WHAT TO DO: Copy the lines of the listing below, starting at the line that contains "The image size is (640, 408)." and ending at the line that contains "click(x=80, y=354)". Reproduce them without any change.
* start RECORD SET *
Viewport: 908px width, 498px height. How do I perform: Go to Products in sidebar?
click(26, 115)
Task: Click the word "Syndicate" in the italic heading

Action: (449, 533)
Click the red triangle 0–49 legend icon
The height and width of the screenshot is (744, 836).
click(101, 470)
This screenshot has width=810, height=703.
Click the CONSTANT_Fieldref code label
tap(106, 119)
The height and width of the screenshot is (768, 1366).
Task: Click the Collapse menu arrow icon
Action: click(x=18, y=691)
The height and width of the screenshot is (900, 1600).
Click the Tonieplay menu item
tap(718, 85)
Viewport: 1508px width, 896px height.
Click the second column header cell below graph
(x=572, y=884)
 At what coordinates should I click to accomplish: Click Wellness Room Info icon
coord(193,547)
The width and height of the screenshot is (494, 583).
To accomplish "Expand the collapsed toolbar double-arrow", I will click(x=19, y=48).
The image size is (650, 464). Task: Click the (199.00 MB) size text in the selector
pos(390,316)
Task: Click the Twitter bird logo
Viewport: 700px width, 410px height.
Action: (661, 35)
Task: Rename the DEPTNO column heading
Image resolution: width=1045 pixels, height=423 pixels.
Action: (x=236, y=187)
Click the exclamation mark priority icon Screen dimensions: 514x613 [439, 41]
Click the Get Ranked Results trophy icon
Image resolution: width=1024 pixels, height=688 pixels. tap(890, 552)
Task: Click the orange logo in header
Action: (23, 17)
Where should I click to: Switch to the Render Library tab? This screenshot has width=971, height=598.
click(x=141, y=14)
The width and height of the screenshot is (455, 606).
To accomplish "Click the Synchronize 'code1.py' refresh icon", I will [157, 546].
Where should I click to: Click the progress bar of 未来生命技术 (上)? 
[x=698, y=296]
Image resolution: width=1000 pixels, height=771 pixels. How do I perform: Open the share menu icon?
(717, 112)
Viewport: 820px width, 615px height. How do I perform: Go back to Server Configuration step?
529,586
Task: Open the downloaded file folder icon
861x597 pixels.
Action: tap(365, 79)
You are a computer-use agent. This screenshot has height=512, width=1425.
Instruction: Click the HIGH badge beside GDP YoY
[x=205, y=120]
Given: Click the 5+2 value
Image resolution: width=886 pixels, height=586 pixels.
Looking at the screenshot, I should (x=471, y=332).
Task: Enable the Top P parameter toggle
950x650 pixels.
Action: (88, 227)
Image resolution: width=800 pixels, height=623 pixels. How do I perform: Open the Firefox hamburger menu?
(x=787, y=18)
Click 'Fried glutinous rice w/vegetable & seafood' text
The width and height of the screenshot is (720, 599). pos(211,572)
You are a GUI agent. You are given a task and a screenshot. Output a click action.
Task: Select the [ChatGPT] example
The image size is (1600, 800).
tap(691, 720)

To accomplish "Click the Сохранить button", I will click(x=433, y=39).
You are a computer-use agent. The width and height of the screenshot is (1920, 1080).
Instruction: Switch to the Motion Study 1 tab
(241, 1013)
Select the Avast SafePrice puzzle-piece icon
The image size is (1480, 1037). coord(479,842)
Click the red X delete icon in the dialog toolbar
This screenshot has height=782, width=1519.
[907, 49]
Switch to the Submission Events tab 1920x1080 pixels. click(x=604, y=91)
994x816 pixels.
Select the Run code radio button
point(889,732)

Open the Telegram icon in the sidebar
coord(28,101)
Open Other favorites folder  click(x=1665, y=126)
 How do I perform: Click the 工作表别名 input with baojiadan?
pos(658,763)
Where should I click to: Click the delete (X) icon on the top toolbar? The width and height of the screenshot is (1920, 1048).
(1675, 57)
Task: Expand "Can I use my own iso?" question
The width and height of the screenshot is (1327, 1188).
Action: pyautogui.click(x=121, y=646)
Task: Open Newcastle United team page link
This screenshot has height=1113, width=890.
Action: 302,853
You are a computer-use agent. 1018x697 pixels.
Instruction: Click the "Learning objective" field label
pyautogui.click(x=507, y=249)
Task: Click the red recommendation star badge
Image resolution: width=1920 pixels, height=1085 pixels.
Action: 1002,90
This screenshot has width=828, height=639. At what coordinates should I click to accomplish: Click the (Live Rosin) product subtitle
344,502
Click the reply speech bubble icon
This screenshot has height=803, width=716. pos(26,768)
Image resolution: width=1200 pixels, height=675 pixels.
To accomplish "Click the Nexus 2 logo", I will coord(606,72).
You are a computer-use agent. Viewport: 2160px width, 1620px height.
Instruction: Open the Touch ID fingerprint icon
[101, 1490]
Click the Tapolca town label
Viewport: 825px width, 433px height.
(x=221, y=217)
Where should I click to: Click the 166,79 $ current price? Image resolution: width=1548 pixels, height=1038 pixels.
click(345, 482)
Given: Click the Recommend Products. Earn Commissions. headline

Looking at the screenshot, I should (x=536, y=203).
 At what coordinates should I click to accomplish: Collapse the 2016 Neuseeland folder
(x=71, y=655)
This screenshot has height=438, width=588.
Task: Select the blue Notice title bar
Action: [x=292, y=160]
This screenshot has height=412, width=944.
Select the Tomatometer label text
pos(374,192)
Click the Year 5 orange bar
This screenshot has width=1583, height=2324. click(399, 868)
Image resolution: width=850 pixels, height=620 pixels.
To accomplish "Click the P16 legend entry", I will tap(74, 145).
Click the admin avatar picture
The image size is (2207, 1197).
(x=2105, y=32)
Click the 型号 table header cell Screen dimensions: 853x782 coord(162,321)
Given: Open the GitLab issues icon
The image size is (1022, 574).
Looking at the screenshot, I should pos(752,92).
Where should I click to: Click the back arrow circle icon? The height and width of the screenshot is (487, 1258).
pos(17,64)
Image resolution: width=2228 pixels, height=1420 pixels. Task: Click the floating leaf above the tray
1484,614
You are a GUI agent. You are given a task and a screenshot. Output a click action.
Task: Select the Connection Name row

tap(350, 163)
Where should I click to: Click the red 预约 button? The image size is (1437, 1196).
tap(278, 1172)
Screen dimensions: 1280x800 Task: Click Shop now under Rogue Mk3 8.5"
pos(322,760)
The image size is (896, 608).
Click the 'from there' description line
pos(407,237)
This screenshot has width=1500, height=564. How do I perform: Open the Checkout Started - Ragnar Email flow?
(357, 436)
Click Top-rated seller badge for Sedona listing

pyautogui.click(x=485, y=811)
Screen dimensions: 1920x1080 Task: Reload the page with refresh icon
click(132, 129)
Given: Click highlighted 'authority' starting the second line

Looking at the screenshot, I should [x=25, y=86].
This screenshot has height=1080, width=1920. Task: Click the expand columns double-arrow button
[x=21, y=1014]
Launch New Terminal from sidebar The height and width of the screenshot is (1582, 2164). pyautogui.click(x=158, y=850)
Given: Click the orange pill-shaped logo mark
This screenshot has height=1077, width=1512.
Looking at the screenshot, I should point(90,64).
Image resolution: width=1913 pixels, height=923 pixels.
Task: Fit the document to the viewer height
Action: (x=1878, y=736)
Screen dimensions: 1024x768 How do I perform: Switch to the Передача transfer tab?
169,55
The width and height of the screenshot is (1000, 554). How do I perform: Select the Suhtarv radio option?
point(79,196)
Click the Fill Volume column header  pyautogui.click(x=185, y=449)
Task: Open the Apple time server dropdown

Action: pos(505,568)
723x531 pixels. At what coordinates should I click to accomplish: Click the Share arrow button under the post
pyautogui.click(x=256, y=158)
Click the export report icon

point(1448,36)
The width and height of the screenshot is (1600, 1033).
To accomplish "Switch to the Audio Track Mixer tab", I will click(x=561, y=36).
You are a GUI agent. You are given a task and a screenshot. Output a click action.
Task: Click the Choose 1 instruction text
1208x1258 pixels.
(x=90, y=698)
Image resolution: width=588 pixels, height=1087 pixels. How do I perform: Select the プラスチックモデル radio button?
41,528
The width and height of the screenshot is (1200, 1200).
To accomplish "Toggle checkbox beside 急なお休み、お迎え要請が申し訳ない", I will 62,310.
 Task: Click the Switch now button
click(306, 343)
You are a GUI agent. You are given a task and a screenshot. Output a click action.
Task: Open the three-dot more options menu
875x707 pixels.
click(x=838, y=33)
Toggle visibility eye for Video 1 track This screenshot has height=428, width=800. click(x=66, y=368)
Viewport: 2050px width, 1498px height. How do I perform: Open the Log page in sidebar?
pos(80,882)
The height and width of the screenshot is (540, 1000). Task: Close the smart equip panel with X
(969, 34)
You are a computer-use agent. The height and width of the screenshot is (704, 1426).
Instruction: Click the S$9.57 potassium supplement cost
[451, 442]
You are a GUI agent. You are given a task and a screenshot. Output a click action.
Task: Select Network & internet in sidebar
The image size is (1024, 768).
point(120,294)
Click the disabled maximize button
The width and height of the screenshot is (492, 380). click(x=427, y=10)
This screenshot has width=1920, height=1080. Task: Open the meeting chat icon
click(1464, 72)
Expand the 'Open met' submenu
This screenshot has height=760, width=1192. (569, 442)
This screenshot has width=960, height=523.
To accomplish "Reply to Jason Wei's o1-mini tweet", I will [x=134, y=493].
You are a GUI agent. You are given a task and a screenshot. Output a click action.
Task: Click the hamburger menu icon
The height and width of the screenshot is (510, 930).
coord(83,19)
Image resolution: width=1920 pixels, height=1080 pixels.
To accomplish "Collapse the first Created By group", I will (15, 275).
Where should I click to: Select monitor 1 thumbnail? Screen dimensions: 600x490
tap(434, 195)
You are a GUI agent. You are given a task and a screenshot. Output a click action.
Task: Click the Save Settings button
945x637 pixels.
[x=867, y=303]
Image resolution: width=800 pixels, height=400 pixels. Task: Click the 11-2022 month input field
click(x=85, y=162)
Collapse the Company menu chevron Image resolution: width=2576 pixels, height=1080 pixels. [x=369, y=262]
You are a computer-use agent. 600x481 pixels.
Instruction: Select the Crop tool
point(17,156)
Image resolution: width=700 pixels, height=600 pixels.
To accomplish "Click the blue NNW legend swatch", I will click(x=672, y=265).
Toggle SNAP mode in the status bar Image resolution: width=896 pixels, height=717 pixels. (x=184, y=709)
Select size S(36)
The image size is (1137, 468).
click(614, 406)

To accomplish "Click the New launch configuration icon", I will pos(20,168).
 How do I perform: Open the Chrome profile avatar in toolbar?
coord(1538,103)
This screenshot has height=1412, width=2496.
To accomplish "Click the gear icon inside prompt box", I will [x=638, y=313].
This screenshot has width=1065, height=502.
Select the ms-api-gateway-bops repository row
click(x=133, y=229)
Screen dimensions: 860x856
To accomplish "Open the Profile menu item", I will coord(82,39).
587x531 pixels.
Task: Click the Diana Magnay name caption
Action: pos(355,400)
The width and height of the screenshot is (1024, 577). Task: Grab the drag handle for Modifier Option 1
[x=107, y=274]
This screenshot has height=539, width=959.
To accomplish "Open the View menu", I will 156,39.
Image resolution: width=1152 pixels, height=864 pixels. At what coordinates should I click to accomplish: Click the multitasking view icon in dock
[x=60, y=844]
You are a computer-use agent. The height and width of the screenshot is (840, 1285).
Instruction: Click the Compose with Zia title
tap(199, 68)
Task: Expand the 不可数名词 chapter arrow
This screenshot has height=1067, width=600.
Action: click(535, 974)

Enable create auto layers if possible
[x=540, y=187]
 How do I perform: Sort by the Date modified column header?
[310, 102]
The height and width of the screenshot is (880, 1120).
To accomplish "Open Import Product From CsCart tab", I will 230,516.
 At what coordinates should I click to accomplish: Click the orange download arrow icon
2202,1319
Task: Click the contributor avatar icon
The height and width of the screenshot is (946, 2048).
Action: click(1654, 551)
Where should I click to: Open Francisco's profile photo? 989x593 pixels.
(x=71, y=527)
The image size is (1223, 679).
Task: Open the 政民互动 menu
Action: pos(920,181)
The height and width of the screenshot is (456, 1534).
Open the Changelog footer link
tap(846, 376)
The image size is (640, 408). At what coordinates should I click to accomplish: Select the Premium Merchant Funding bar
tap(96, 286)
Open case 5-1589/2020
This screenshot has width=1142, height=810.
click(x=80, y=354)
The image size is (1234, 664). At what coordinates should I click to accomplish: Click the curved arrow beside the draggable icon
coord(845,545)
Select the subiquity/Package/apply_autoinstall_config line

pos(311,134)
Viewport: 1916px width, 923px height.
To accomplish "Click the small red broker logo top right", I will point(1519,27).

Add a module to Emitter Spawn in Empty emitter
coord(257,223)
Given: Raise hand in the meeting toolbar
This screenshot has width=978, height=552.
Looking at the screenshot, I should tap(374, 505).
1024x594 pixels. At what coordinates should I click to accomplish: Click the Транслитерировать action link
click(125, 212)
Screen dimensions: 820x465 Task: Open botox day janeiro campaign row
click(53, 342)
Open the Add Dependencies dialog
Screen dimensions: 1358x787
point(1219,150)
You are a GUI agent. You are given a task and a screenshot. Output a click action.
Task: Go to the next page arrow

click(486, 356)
* end RECORD SET *
EXERCISE RESULT:
The image size is (640, 408). At what coordinates should I click to accomplish: Select the Premium Merchant Funding bar
tap(96, 286)
Open case 5-1589/2020
This screenshot has width=1142, height=810.
click(x=80, y=354)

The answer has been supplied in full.